Questo determina una conseguenza che ha una enorme portata non solo per le condizioni di lavoro, ma anche per la qualità del servizio.

“Con compensi così bassi accade anche che il lavoratore stagionale non potrà poi percepire un adeguato assegno di disoccupazione nei mesi invernali e questo significa che quello del bagnino,  mestiere imprescindibile per l’offerta turistica e la sicurezza del fruitore delle nostre spiagge, sempre di più diventa un lavoretto estivo per arrotondare, ad appannaggio dei più giovani, magari studenti universitari. Ed infatti il turnover è elevatissimo. In questo modo però non si costruisce una professionalità, un’esperienza consolidata che farebbe bene a tutto il sistema turistico regionale che deve competere con quello di altre regioni e Paesi”.

E il discorso torna sulla direttiva Bolkestein: gli attuali concessionari la vedono con il fumo negli occhi potendo contare sulla sponda del governo di centro-destra, spiegando non senza ragioni che con bandi europei le spiagge italiane rischiano di essere accaparrate da grandi multinazionali contro cui non possono certo competere storici titolari delle concessioni a conduzione familiare.

Il sindacalista però si permette di ricordare anche che “al di là dello specifico della questione, è comunque inaccettabile che le concessioni vengano da decenni attribuite dai comuni a prezzi irrisori, in Abruzzo 5000 euro l’anno, quando qualsiasi esercizio commerciale paga molto di più di affitto al mese.
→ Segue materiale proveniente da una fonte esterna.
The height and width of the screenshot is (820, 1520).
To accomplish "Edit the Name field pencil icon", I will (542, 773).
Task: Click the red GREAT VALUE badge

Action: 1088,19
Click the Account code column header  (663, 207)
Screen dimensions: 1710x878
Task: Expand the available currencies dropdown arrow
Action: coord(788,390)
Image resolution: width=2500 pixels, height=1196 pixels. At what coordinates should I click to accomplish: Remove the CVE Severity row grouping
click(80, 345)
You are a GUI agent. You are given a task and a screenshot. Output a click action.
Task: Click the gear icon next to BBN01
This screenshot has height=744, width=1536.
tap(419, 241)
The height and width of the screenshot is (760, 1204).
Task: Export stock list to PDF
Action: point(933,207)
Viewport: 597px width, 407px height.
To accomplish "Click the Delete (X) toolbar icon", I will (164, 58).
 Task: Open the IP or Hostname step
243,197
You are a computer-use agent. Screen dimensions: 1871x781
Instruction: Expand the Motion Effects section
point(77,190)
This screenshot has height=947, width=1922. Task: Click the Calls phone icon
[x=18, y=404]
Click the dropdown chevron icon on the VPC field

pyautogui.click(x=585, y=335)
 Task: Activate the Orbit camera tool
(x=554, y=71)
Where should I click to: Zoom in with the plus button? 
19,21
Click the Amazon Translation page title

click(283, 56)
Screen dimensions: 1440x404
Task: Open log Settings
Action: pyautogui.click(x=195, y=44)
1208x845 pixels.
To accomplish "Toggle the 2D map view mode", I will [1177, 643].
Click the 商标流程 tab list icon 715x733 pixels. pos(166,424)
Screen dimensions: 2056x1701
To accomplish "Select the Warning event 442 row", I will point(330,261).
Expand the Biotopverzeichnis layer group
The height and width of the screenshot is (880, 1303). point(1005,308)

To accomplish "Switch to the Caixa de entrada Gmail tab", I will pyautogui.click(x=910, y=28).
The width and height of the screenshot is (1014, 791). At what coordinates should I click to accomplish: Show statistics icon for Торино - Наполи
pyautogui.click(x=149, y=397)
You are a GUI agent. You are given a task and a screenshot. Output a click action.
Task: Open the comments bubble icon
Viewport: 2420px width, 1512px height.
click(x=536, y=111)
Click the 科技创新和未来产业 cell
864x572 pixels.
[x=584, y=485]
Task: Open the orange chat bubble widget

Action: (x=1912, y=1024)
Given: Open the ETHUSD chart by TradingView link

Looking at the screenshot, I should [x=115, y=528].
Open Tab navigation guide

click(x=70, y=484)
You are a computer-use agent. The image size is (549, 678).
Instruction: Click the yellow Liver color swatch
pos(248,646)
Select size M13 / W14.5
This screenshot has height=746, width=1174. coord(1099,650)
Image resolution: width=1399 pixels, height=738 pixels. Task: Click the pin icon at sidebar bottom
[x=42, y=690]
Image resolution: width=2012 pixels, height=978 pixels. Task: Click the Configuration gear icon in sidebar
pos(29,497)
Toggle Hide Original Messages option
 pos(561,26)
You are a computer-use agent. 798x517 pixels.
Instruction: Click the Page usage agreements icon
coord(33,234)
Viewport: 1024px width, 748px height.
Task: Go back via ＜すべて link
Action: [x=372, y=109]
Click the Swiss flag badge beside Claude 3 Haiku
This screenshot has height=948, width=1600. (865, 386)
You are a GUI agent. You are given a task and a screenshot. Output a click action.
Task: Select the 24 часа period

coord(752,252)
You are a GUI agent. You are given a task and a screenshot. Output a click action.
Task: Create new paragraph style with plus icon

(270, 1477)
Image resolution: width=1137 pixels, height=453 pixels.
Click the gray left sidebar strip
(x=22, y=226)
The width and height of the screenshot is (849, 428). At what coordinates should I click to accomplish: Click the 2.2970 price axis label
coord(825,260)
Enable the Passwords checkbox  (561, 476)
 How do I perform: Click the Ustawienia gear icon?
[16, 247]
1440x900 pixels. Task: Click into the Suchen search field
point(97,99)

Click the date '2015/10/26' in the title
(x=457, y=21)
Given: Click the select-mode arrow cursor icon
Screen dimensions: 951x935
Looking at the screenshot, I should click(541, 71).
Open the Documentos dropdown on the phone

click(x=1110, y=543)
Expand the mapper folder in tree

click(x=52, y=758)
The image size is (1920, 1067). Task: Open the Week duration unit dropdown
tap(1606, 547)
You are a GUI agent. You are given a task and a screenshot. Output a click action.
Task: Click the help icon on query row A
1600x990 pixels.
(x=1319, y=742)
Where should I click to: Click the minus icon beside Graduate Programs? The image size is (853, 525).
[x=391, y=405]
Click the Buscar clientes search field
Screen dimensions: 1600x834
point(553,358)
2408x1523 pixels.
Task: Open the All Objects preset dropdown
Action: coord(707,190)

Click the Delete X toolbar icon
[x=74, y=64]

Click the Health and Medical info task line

E non è accettabile che le condizioni di lavoro siano a dir poco insoddisfacenti non solo per i bagnini, ma anche per tutti gli altri addetti stagionali, con le statistiche che restituiscono il dilagante ricorso al lavoro grigio, ovvero ad esempio a contratti part time che poi diventano full time, che sarebbe un reato. E allora se non si pone rimedio a questo grave vulnus verrebbe da dire: ben vengano le gare, in cui  la qualità del lavoro diventa requisito fondamentale per poter prendere in concessione un pezzo di spiaggia di proprietà pubblica”

Infine, un ultima frecciata: “la manodopera c’è, basta pagarla attraverso l’applicazione integrale del contratto di riferimento e delle normative nazionali”.